I Can Problem Solve (ICPS)


Program Description

The I Can Problem Solve (ICPS) program, developed by Dr. Myrna B. Shure, is a prevention program that supports social and emotional learning. ICPS teaches students how to generate alternative solutions, anticipate consequences, and effectively solve problems. It is designed for use in prekindergarten through the elementary grades and is divided into three sets of lessons for prekindergarten (59 lessons), kindergarten and primary grades (83 lessons), and intermediate elementary grades (77 lessons). ICPS can be implemented in large, mid-size and small school districts.
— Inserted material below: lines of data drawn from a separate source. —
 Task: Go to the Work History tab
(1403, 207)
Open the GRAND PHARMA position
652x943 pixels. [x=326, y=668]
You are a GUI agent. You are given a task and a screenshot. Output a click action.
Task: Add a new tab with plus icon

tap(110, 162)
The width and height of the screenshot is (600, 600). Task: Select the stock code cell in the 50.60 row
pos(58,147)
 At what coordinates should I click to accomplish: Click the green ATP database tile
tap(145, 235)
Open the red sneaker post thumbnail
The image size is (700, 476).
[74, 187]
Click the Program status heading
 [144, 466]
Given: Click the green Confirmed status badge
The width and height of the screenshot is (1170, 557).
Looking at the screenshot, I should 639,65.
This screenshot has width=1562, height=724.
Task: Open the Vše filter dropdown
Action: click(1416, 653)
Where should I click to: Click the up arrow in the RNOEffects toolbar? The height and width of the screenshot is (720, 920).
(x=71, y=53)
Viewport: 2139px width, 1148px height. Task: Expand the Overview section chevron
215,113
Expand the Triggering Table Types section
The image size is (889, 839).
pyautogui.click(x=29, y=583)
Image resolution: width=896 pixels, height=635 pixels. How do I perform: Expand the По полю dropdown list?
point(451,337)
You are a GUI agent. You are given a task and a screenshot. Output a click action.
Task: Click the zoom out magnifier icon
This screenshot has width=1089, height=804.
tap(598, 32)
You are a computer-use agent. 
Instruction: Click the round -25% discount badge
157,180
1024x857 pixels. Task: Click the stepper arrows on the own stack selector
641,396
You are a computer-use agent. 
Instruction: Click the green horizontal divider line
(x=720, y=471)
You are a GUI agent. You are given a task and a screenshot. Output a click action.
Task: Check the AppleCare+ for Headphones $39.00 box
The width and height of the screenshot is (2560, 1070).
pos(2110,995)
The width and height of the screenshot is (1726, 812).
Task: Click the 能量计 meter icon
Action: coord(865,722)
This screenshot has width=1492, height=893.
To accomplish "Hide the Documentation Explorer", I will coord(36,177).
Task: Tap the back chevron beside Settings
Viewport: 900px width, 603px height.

It can be implemented as a stand-alone program or combined with other school climate initiatives or social and emotional programs (as was the case in the reviewed research, where a portion of the sample used the parent program Strengthening Families).

Program Outcomes

I Can Problem Solve was evaluated in a study that randomized first grade classrooms from seven schools to receive ICPS alone or ICPS with Strengthening Families, a multicomponent family skills training program, and compared these students to a no-treatment control condition from 5 other schools in the Rocky Mountain region. A total of 655 students participated in the study. Differences were found at the student level on self-regulation (effect size = +0.18), qualifying I Can Problem Solve for a “Promising” rating for Emotional Well-being.

Staffing Requirements

Staff is needed to support implementation. When ICPS is used in classrooms, it is important that the classroom teacher is the primary implementer of ICPS lessons. Lessons are 10-20 min., delivered 2-3 times per week over 3-5 months. ICPS concepts are integrated into classroom routines and instruction becoming part of educational culture.

Professional Development/Training

Training includes 2 full days of on-site professional development, 2-3 hour virtual training following implementation, 5 hours of coaching and consultation. On-going professional support provided as needed.